• _Exercise brief_
Retype the text of every item below exactly, leaving out the pictures.

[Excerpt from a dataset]
########
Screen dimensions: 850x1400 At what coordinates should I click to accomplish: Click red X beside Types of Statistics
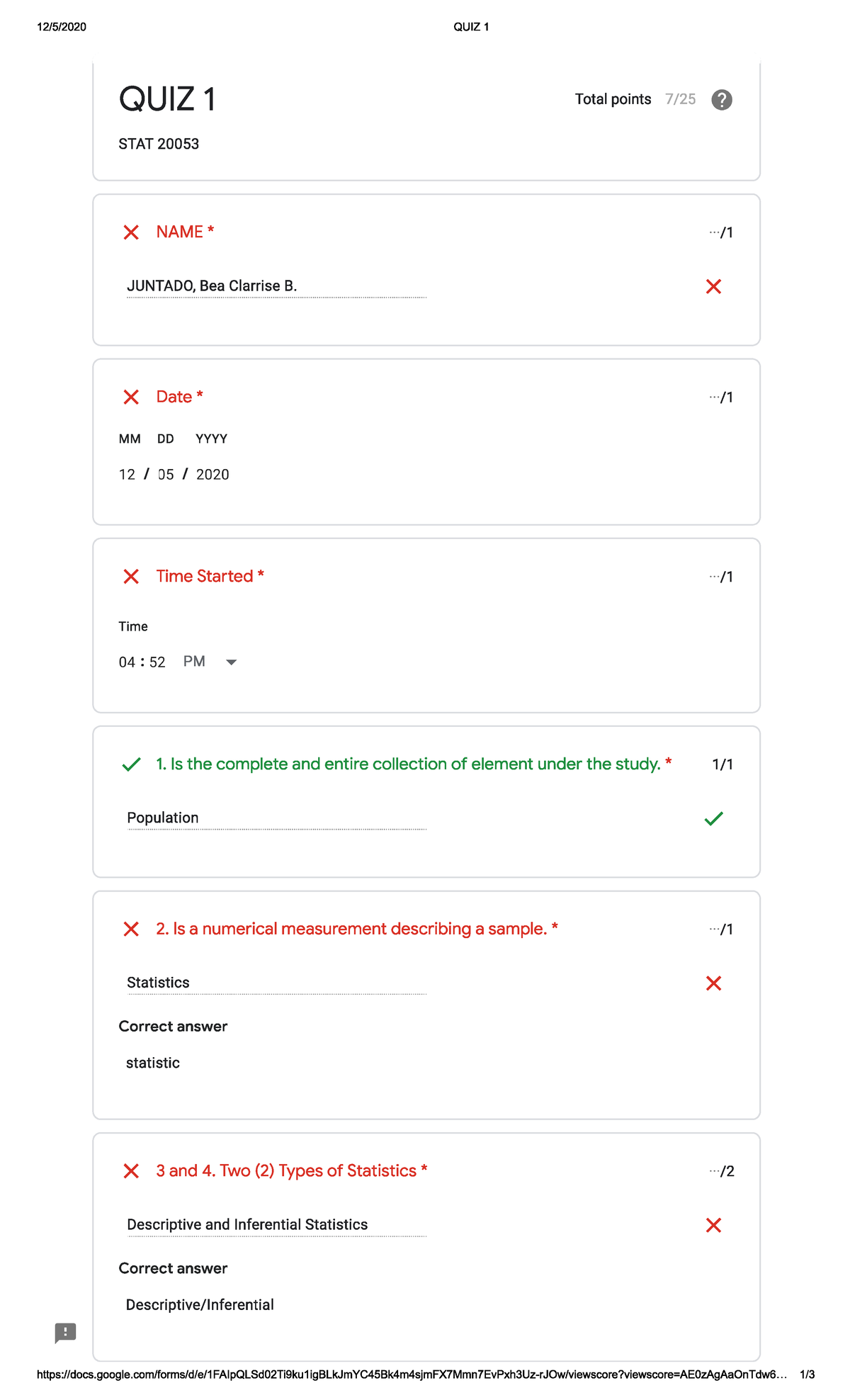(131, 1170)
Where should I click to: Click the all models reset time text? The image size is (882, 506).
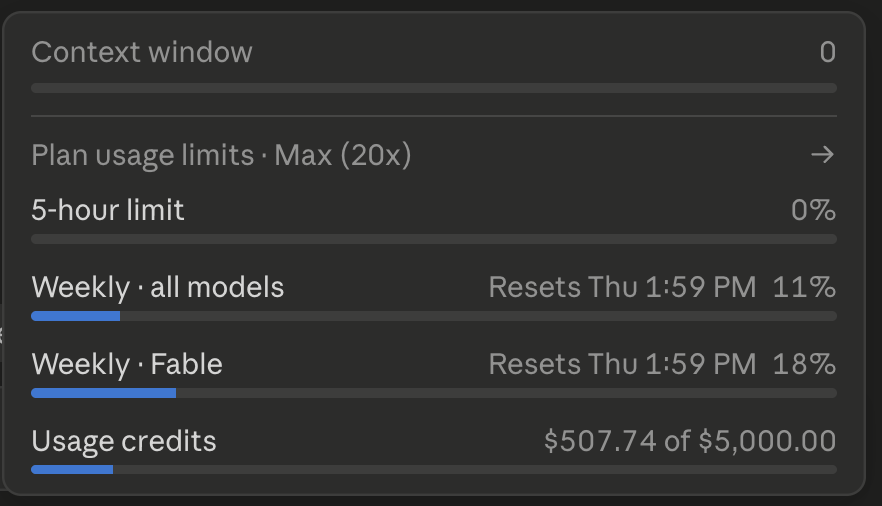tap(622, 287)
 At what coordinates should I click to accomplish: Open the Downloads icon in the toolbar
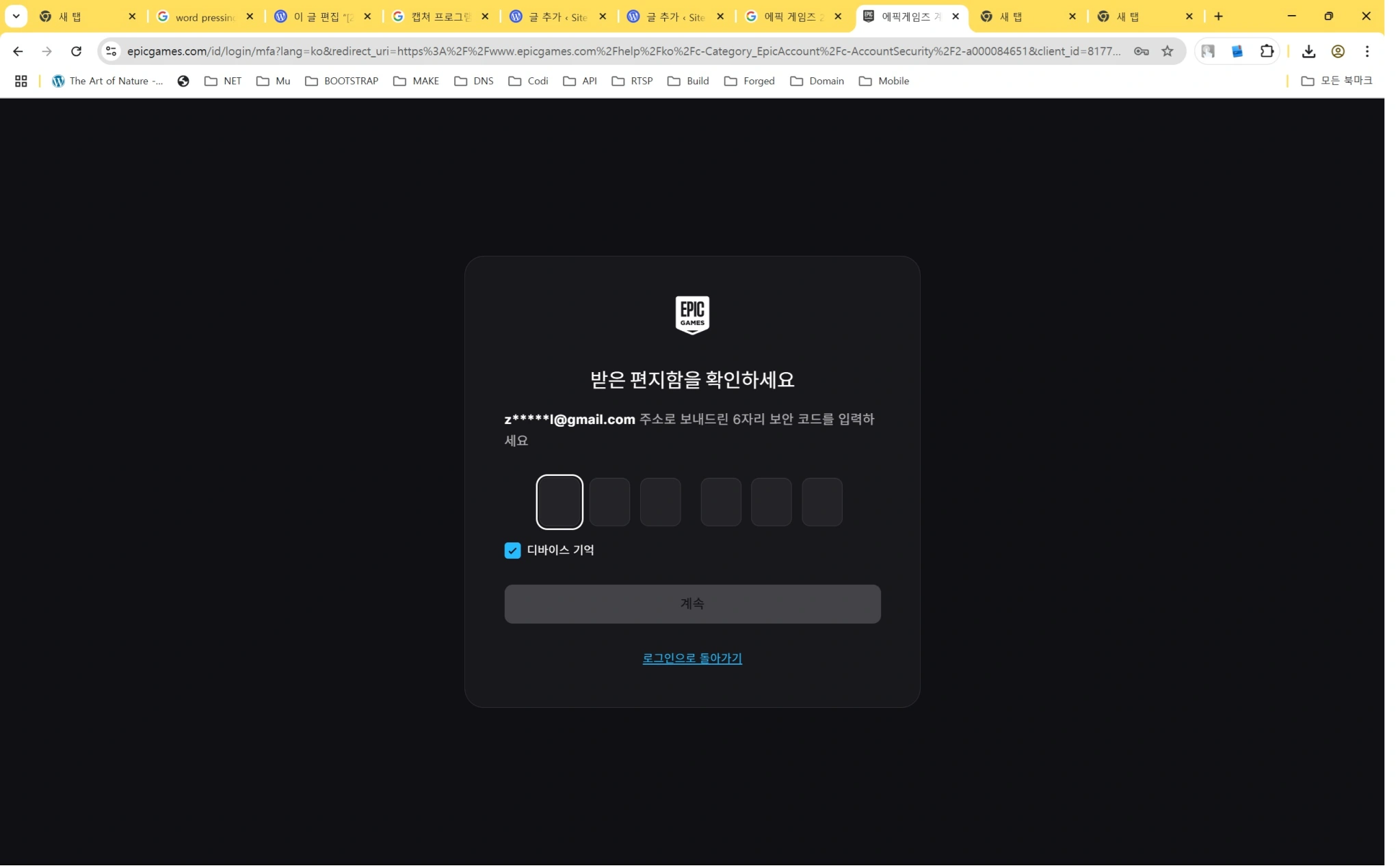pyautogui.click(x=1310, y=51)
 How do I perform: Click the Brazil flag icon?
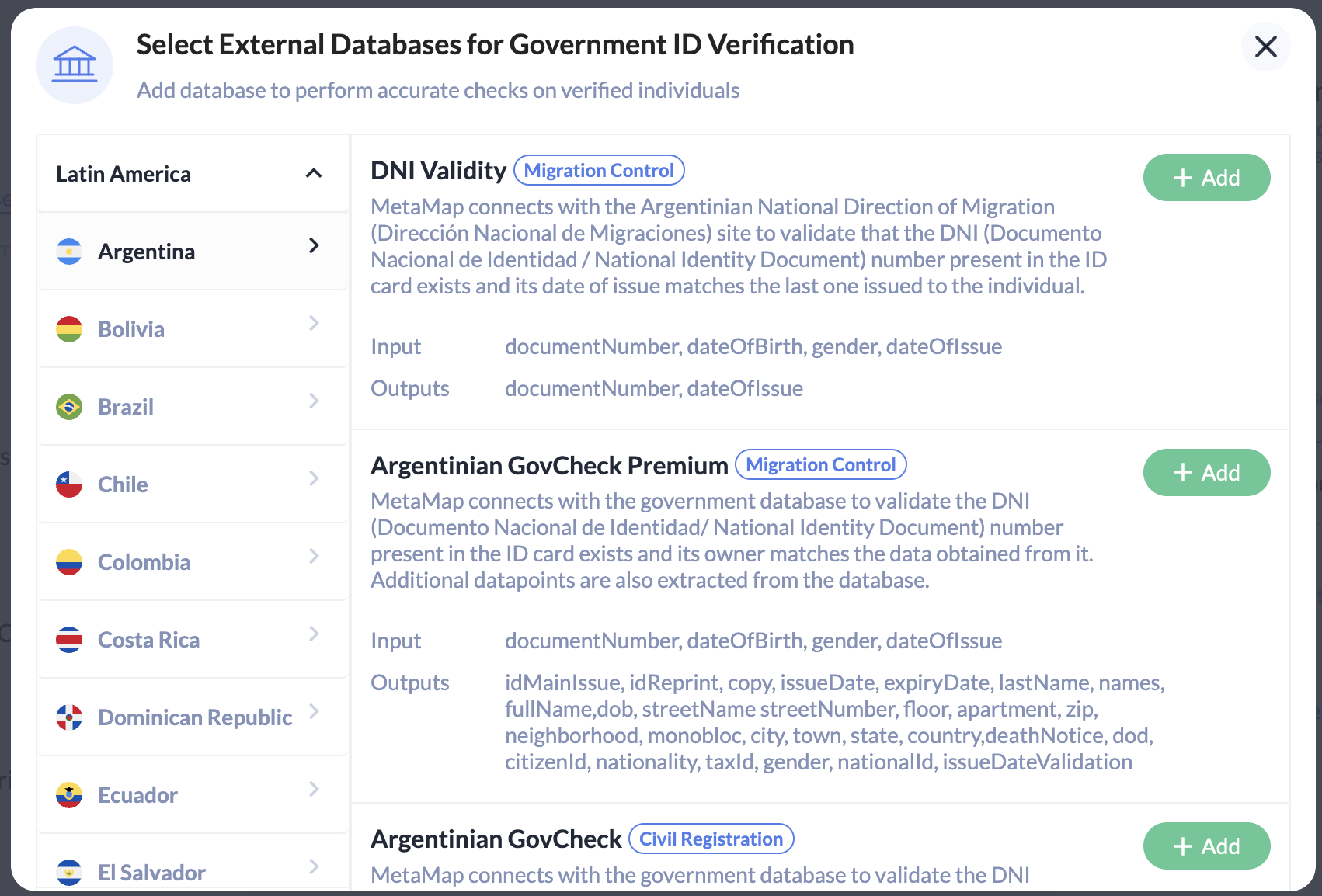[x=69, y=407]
########
• _Result of this exercise_
Screen dimensions: 850x1400 At what coordinates should I click to accomplish: Click red X beside Types of Statistics
(131, 1170)
Where should I click to: Click the all models reset time text? The image size is (882, 506).
tap(622, 287)
 At what coordinates should I click to accomplish: Open the Downloads icon in the toolbar
pyautogui.click(x=1310, y=51)
 How do I perform: Click the Brazil flag icon?
[x=69, y=407]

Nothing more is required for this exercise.